Table 1: Ecosystem entities
Identifying ecosystem entities can help automotive firms understand what each entity consumes and/or generates, as illustrated in the example in Figure 2. Currently, car insurance premiums often rely on the declared mileage provided by the customer. There are limited ways through which insurance companies can ascertain the driving behavior, which in some cases involves installing a telematics device in the customer car by the insurance companies. With the ADU, auto OEMs can sell telematics data to insurers to set up usage-based premiums. The data can also be used by an independent app developer (or even by the insurance company or the OEM) to build driving behavior models for multiple use cases. Additional datasets, like warranty claims and credit ratings, can enhance the products.

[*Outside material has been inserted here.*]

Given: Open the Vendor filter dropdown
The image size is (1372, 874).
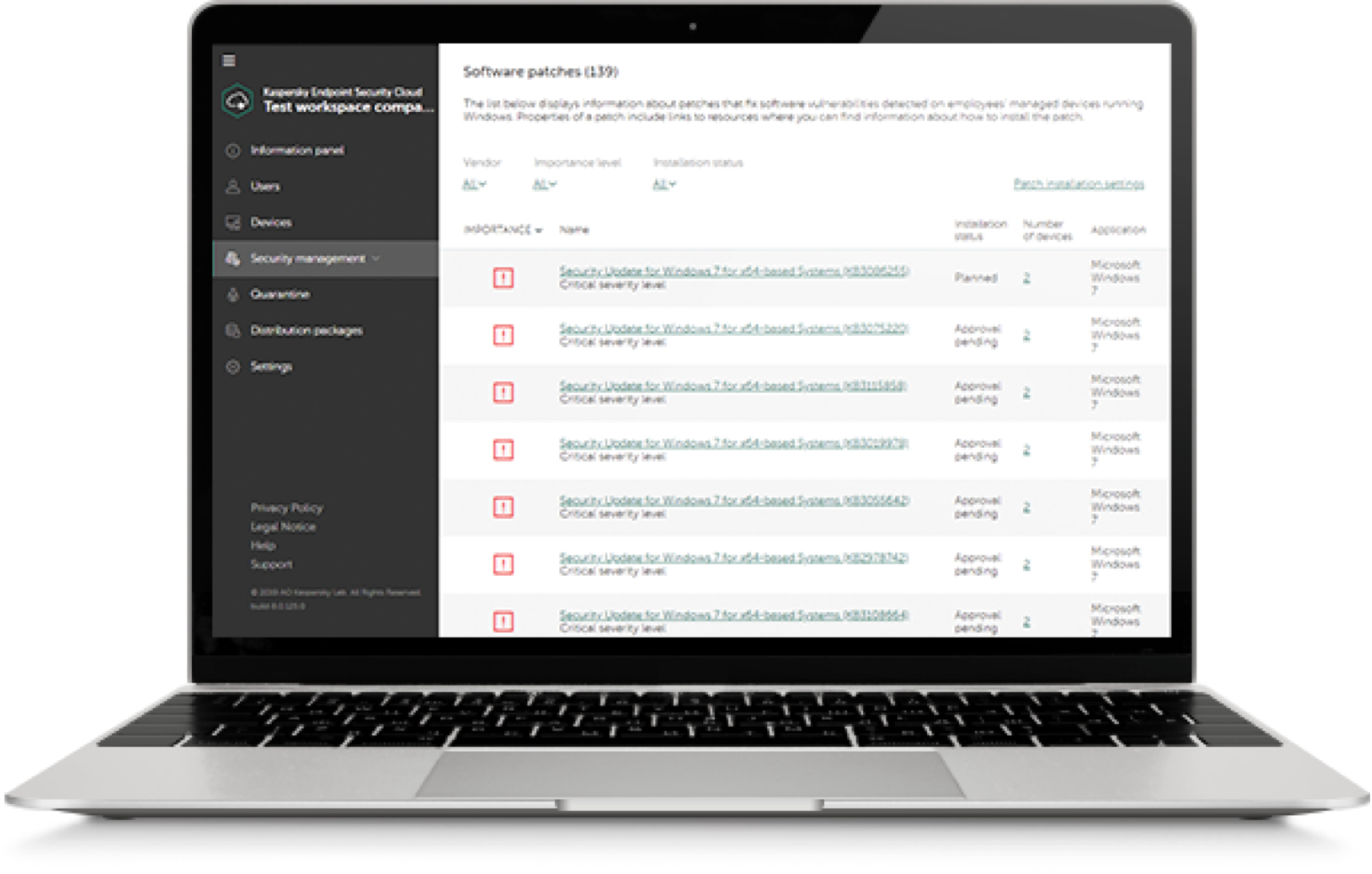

Figure 2: Insurance company as a producer and consumer of ADU
The neural fabric of ADU enables ecosystem participants to customize their offerings, deploy targeted advertisements, drive mass personalization, create usage-based warranty models, and leverage insights on driving behavior patterns for bundling infotainment, aftermarket services, and more. ADU also democratizes access and the consumption of data to enable innovative services and business models. The overarching guiding principles to realize the ADU platform are described below:
Remain inherently cloud-native: While the ADU is developed for the cloud, it also needs to support non-stickiness vis-à-vis cloud service providers as well as on-premise setups.
Adopt standards: ADU can service a large plethora of stakeholders, if and only if, the platform adheres to domain- or industry-specific standards with respect to data cataloging, data persistence, access interfaces, and data model compliances.

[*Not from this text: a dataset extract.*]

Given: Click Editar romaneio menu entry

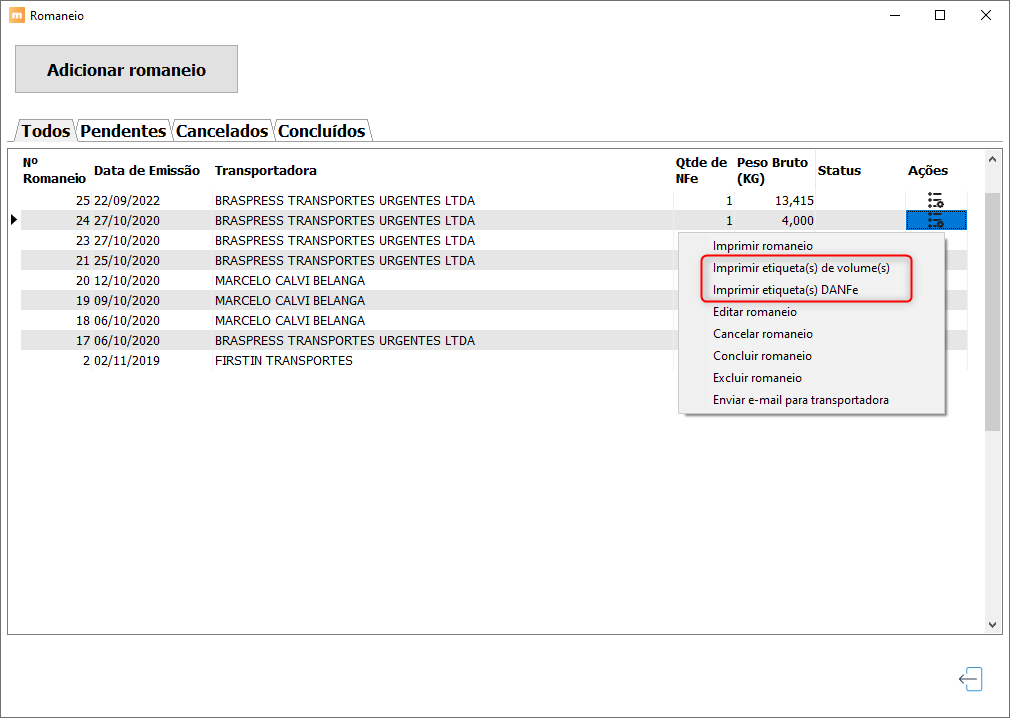Looking at the screenshot, I should 754,312.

Manage technology refreshes: Associated processes to handle technology obsolescence are expected to ensure that ADU is always relevant and at the cutting edge from a technology standpoint.
Secured by design: Security forms the most critical foundational block of ADU, from design to development to operations, and finally, to maintenance and retirement.
Agile in development and operations: The ability to continuously roll out new releases in a seamless manner without impacting stakeholder experiences is paramount.
Experiential usage: The ease of using the platform for contributing or consuming data will be a major step towards wider adoption among stakeholders.
Given the rapid changes in industry fundamentals, auto OEMs run the risk of being degraded to mere hardware providers.
While third parties—for example, Android Auto, Apple CarPlay, and more—monetize value creation opportunities. Such third-party entities leverage their service development skills around data monetization from sources like vehicles and smart devices. These entities already have much stronger established customer points of contact than auto OEMs through vehicles. However, since data marketplaces are subject to strong network effects with clear benefits for large marketplaces, a coordinated approach from multiple OEMs to organize themselves into purpose-driven ecosystems will help them embrace Neural Manufacturing, where the automotive value chain operates like a neural network, with an intensely networked set of collaborative partners aligned to a purpose-driven ecosystem.
A platform that promotes data exchange and ensures seamless transmission of intelligence across purpose-driven ecosystems caters to the foundational need for ecosystem participants to become intelligent, connected, and collaborative in real-time. ADU acts as that neural fabric for auto OEMs that want to embrace a future with new business models and establish competitive advantage.